Obama and Abe will participate in a wreath-laying ceremony aboard the USS Arizona Memorial, which commemorates the sailors who were slain in the attack. Abe will be the first Japanese leader to visit the memorial, which opened in 1962. Afterward, two leaders will deliver remarks at Joint Base Pearl Harbor-Hickam.
“The two leaders’ visit will showcase the power of reconciliation that has turned former adversaries into the closest of allies, united by common interests and shared values,” the White House said.
The historic meeting, likely Obama’s last with a foreign leader before he leaves the White House next month, comes amid the president’s annual vacation in Hawaii. It also comes seven months after Obama became the first sitting U.S. president to visit Hiroshima, Japan, where, along with Nagasaki, the U.S. dropped atomic bombs in 1945.
In Hiroshima, where he visited its Peace Memorial Park and delivered an address in May, Obama did not apologize for America’s decision to drop bombs on either Japanese city, nor did he reexamine the decision to do so.
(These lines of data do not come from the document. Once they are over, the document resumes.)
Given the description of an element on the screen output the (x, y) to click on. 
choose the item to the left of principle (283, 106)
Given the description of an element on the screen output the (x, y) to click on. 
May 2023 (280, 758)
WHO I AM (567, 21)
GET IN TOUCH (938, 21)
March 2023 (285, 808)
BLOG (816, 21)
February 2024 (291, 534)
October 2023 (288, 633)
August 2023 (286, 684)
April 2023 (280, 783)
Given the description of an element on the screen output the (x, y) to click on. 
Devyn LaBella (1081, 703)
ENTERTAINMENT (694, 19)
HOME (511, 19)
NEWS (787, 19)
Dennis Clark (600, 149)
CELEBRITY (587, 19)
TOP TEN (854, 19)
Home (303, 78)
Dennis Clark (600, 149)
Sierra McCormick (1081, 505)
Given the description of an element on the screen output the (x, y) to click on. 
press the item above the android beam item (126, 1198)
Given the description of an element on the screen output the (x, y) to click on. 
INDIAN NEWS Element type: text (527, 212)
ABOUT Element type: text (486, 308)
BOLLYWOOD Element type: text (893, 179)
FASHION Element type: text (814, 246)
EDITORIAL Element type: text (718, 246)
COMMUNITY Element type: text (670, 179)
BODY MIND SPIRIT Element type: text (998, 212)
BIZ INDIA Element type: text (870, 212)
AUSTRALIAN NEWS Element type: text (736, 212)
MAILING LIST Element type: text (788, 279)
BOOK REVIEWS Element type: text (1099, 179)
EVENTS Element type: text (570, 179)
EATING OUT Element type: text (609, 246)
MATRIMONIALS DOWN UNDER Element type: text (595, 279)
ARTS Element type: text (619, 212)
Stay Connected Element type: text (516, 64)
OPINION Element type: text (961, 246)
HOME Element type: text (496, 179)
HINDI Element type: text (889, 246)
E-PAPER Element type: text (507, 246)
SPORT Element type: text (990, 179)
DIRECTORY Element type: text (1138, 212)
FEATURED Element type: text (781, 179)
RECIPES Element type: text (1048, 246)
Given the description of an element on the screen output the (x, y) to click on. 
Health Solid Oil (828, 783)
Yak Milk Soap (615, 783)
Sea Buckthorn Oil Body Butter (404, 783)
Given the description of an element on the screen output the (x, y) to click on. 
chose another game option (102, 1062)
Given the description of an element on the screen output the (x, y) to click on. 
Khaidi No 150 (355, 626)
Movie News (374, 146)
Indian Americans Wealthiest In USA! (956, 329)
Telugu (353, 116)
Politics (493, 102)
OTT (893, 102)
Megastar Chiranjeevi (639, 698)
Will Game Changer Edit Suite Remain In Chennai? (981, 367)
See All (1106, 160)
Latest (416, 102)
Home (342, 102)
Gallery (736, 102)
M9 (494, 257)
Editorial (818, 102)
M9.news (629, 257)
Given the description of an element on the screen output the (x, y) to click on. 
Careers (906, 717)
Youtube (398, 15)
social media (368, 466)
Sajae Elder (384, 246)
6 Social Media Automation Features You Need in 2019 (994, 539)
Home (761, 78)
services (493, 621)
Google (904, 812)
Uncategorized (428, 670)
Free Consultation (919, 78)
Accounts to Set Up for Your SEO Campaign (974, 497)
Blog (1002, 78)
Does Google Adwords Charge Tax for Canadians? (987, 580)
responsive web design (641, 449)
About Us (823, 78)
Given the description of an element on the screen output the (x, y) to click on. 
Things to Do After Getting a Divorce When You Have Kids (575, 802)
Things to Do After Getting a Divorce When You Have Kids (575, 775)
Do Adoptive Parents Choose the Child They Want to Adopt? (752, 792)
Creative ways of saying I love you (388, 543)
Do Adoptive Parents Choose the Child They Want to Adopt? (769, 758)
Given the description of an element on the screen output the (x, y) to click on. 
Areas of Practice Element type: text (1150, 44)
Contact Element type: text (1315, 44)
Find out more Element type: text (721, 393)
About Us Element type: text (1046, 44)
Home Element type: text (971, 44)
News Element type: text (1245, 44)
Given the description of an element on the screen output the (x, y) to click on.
Instead, Obama insisted that neither nation is “bound by genetic codes to repeat the mistakes of the past.”
Abe suggested to reporters earlier this month that his impending visit was reciprocal. “President Obama's message for the world without nuclear upon his visit to Hiroshima was engraved in the heart of the Japanese people,” he said. “This will be a visit to soothe the souls of the victims. We should never repeat the ravages of the war.”